## PASSAGE PROVIDED
☆ ☆ ☆ ☆ ☆ ☆ ☆
Questions/Comments by Beginners on why they hesitate to start investing

I want to enjoy life

I want to travel the world, eat at all the nice restaurants, wear the best clothes, drive the nice cars, in short, live life to the fullest. Life should be enjoyed. This is the time when you are free, you have slogged hard to enjoy life. You shouldn’t live like a miser. The whole point of money IS to spend it on things you love. Pleasure purchases should not be a source of shame. Constantly over-analyzing tiny purchases is exhausting and ineffectual. Often we read “With a $6 a week coffee habit (two purchases at $3 each), you can end up $3,900 richer over 10 years if you give it up — assuming you earn four per cent compound interest on your money

Want to buy that nice dress worth Rs 2000! Want the latest mobile with touch and big Camera! BUT  be aware of where you are spending your money. Buying one dress of Rs 2000 a month if it makes you happy is great, but buying 3-4 expensive dresses in a month ..think do you really need it. Don’t go for impulsive buying, postpone your buying decision by 2 days, a week and the come back and decide. Stop and think why you are buying things. Is it because you had a fight?  time-pass? Or do you really need the things that you are staring at in a shop or to impress your friends? Don’t make your Self worth dependent on what you have.
☆ ☆ ☆ ☆ ☆ ☆ ☆
## PROBLEM TO WORK ON
Answer these from the passage on why beginners hesitate to invest:
(a) How much richer over 10 years does the passage say someone could be by giving up a $6 a week coffee habit?
(b) What price does it give for the nice dress?
(c) For how long does it suggest postponing a buying decision?

## DATA LISTING
☆ ☆ ☆ ☆ ☆ ☆ ☆
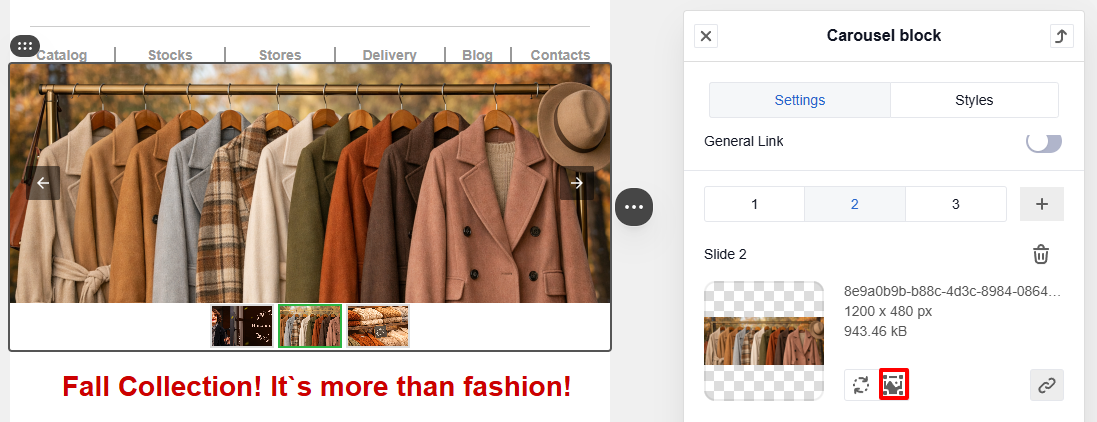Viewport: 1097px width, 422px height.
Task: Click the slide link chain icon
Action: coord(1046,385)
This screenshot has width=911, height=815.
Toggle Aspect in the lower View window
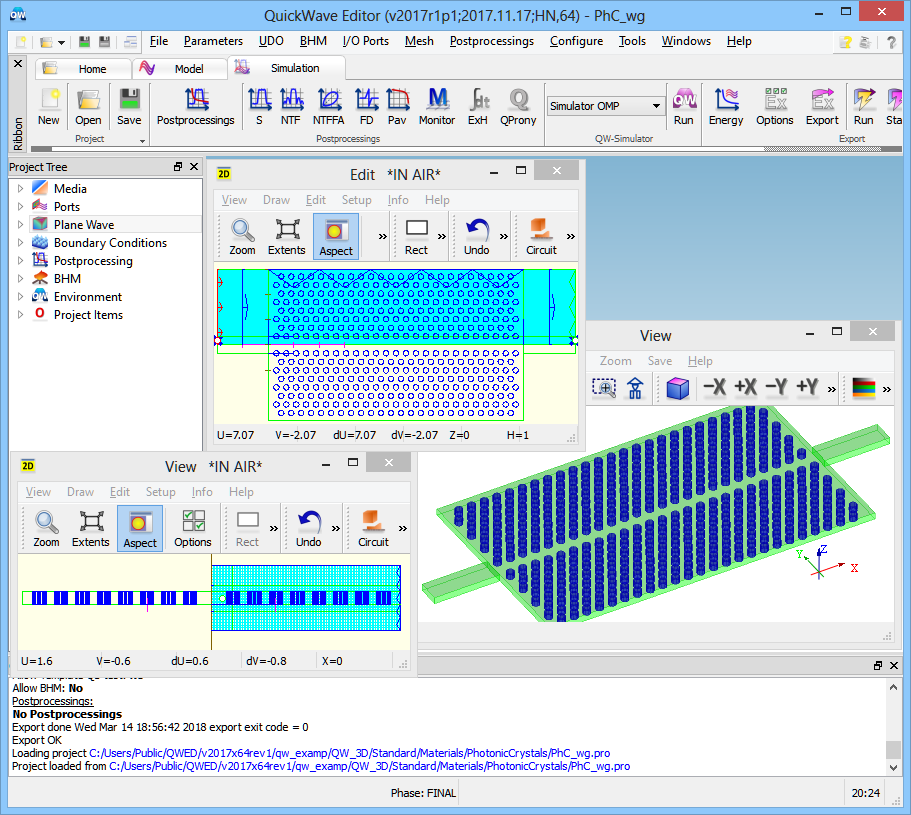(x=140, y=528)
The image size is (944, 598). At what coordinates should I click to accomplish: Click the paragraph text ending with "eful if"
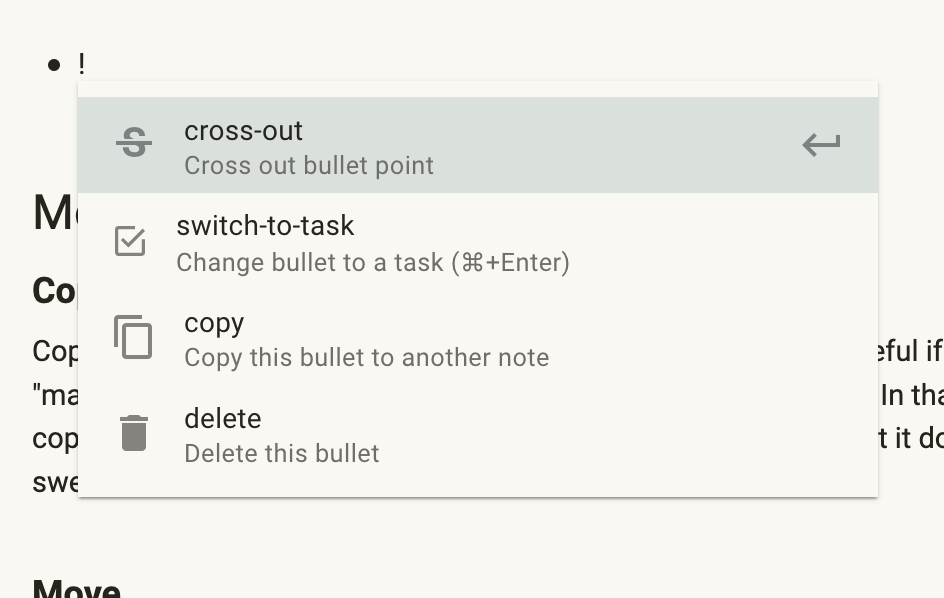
☆ ☆ ☆ ☆ ☆ ☆ ☆
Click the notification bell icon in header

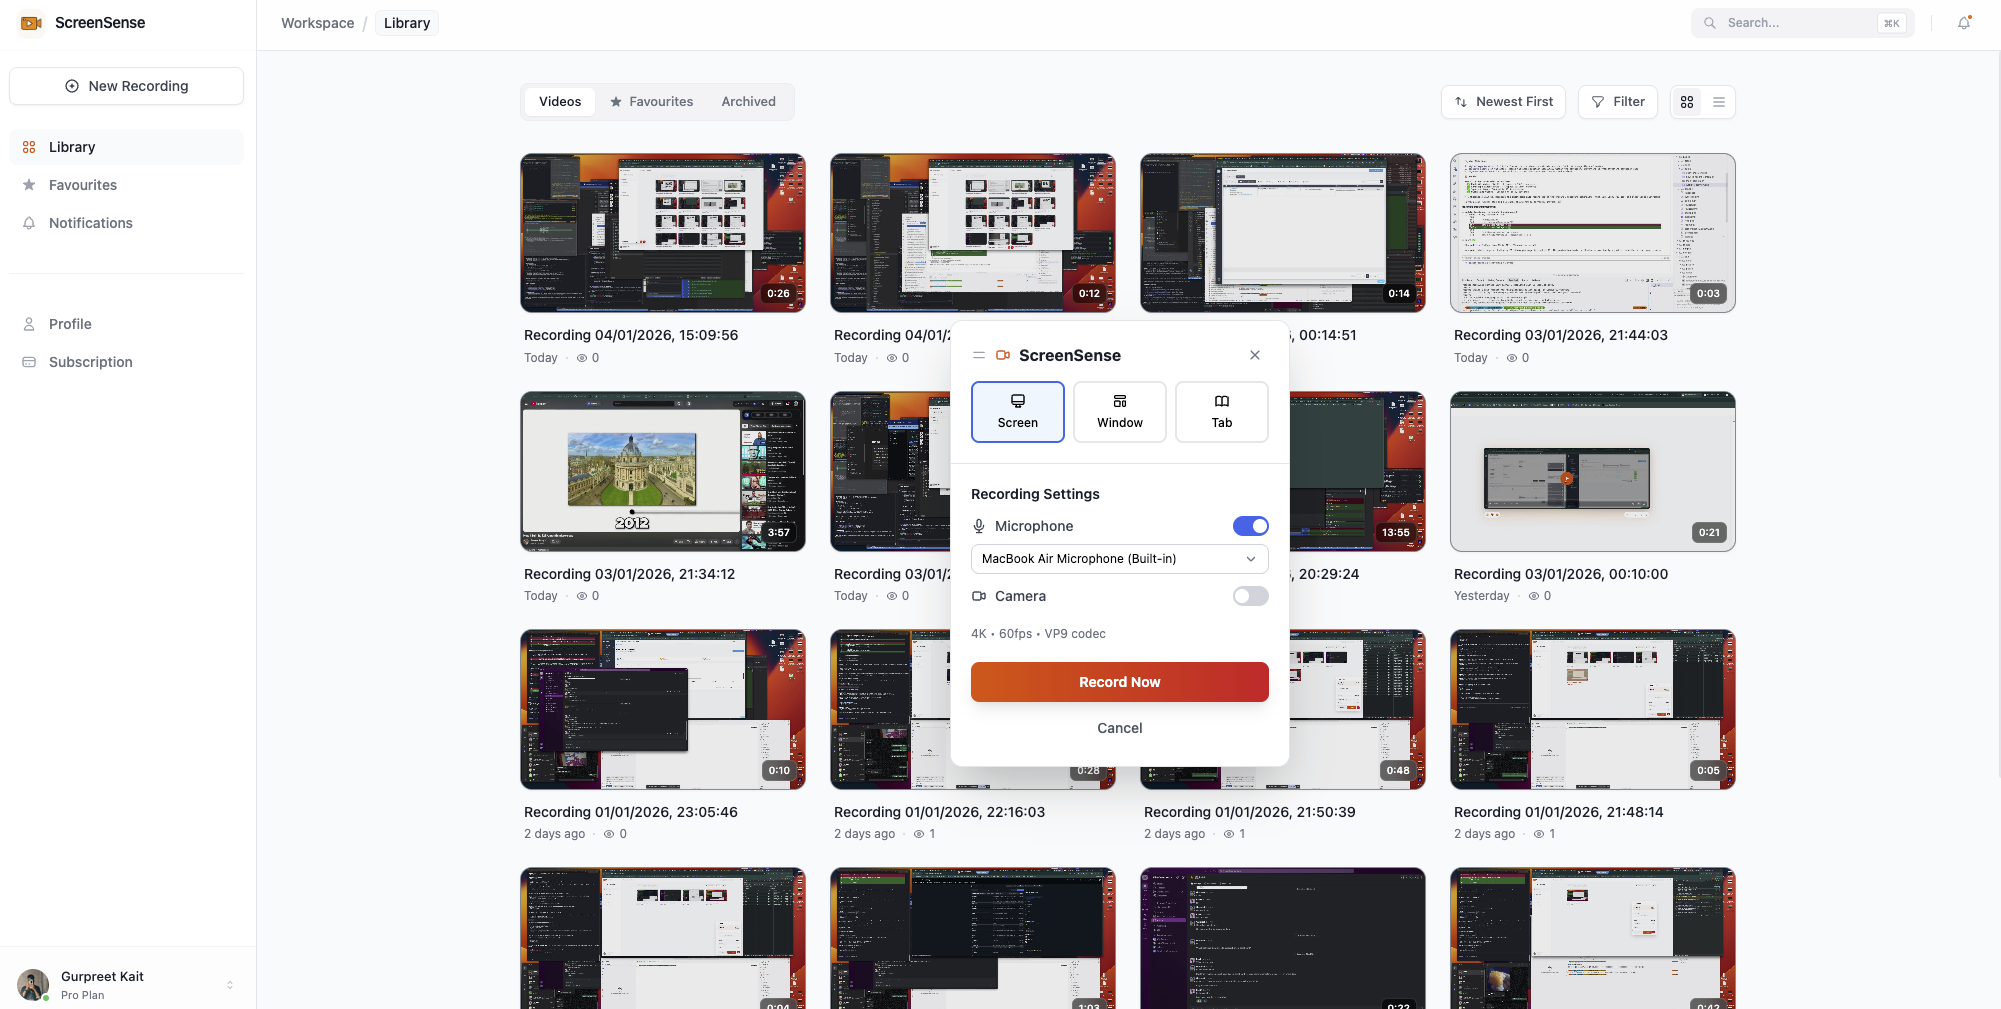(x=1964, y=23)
☆ ☆ ☆ ☆ ☆ ☆ ☆
## RESULT FOR THIS TASK
(a) $3,900, assuming four per cent compound interest.
(b) Rs 2000.
(c) By 2 days or a week.